The SEC discovered that BlackRock omitted important details about the risks associated with its investments, ultimately causing investors to make decisions without having the full picture. In a settlement, BlackRock has consented to pay a $2.5 million penalty to address the allegations. In a press release dated October 24, the SEC disclosed its charges against BlackRock for providing investors with misleading information regarding substantial investments in the entertainment sector.
These investments were associated with the BlackRock Multi-Sector Income Trust (BIT), a publicly traded fund under BlackRock’s guidance. Under the terms of a settlement, the company agreed to pay a $2.5 million penalty. The SEC’s investigation uncovered that between 2015 and 2019, BIT had made significant investments in Aviron Group, LLC, a company primarily engaged in creating print and advertising campaigns for one to two films annually.
BlackRock’s public documents filed with the SEC inaccurately represented Aviron as a “Diversified Financial Services” company. These inaccuracies appeared in multiple annual and semi-annual reports publicly available to investors. “Accurate disclosures of a closed-end or mutual fund’s portfolio are crucial for retail and institutional investors to evaluate their investment decisions,” stated Andrew Dean, Co-Chief of the SEC’s Enforcement Division’s Asset Management Unit.
He emphasized that investment advisers should provide this vital information, noting that BlackRock failed to do so regarding the Aviron investment. Furthermore, the SEC determined that BlackRock had exaggerated the interest rate being paid by Aviron, compounding the misguidance to investors. In 2019, BlackRock rectified these inaccuracies, amending its reports to provide a precise depiction of Aviron’s industry and interest rate.

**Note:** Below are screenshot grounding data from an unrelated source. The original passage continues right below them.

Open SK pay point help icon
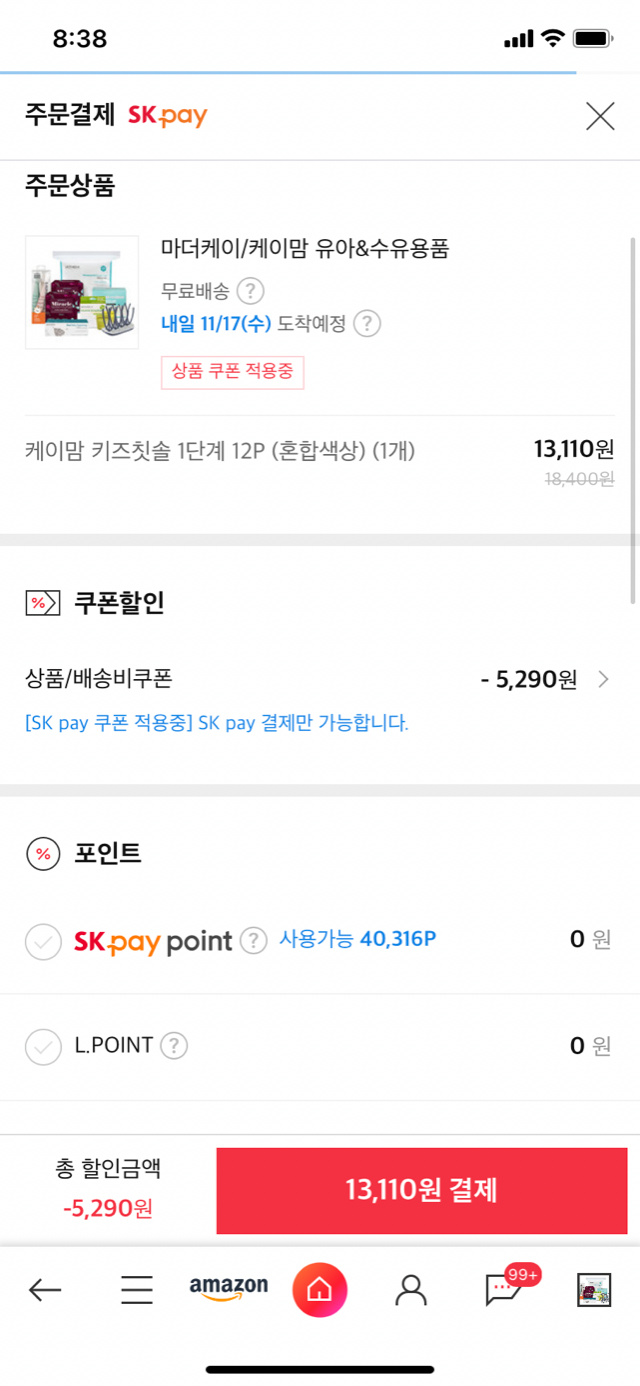 pos(255,940)
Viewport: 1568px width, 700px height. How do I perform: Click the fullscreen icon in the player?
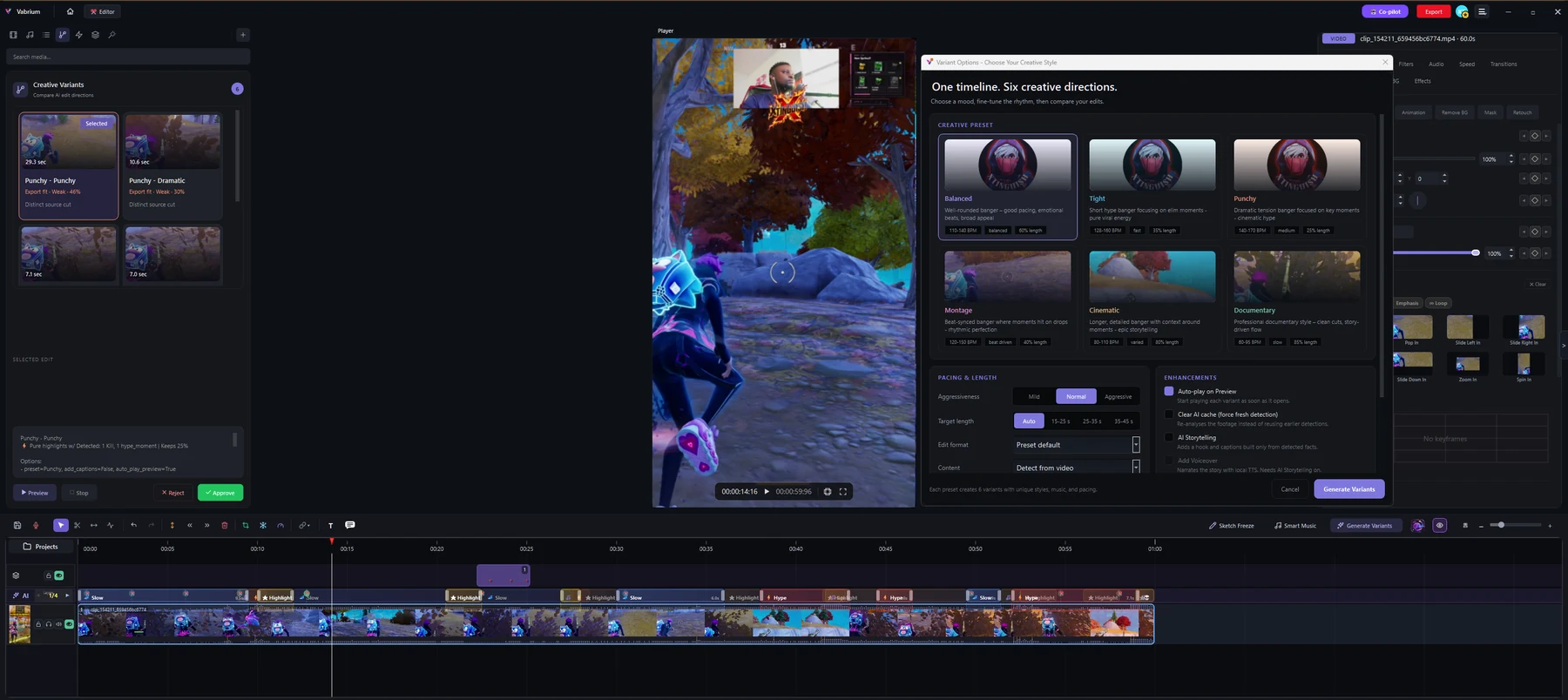(843, 491)
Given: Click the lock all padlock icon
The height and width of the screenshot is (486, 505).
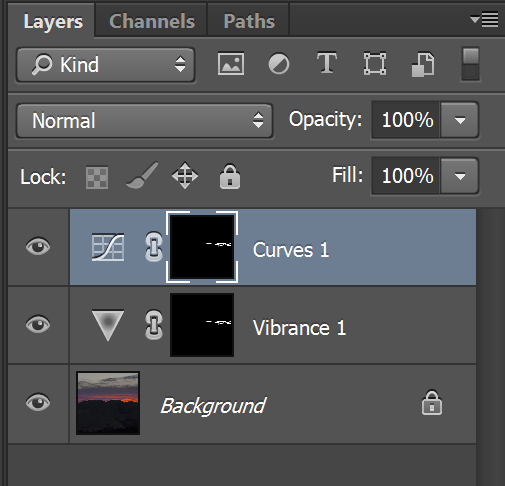Looking at the screenshot, I should point(230,177).
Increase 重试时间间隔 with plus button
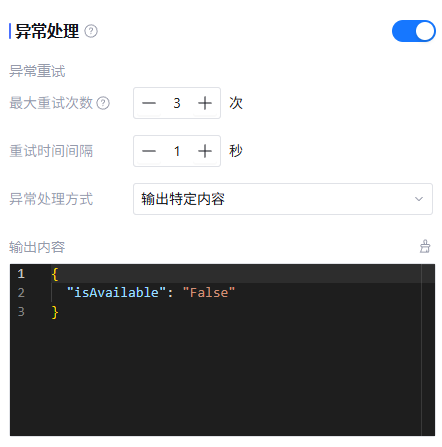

BlackRock has consented to the SEC’s order, which determined that it violated both the Investment Advisers Act of 1940 and the Investment Company Act of 1940. In addition to the financial penalty, BlackRock has agreed to a cease-and-desist order and censure, without admitting or denying the SEC’s findings. Concurrently, in 2020, the SEC had previously filed charges against William Sadleir, the founder of Aviron.
He was accused of misappropriating BIT funds that were invested in his company. The SEC alleged that he fraudulently obtained at least $13.8 million from the $75 million investment made by BlackRock Multi-Sector Income Trust, the primary investor in Aviron. Sadleir then proceeded to use the misappropriated funds for personal and business expenses. However, the case against Sadleir has since been resolved.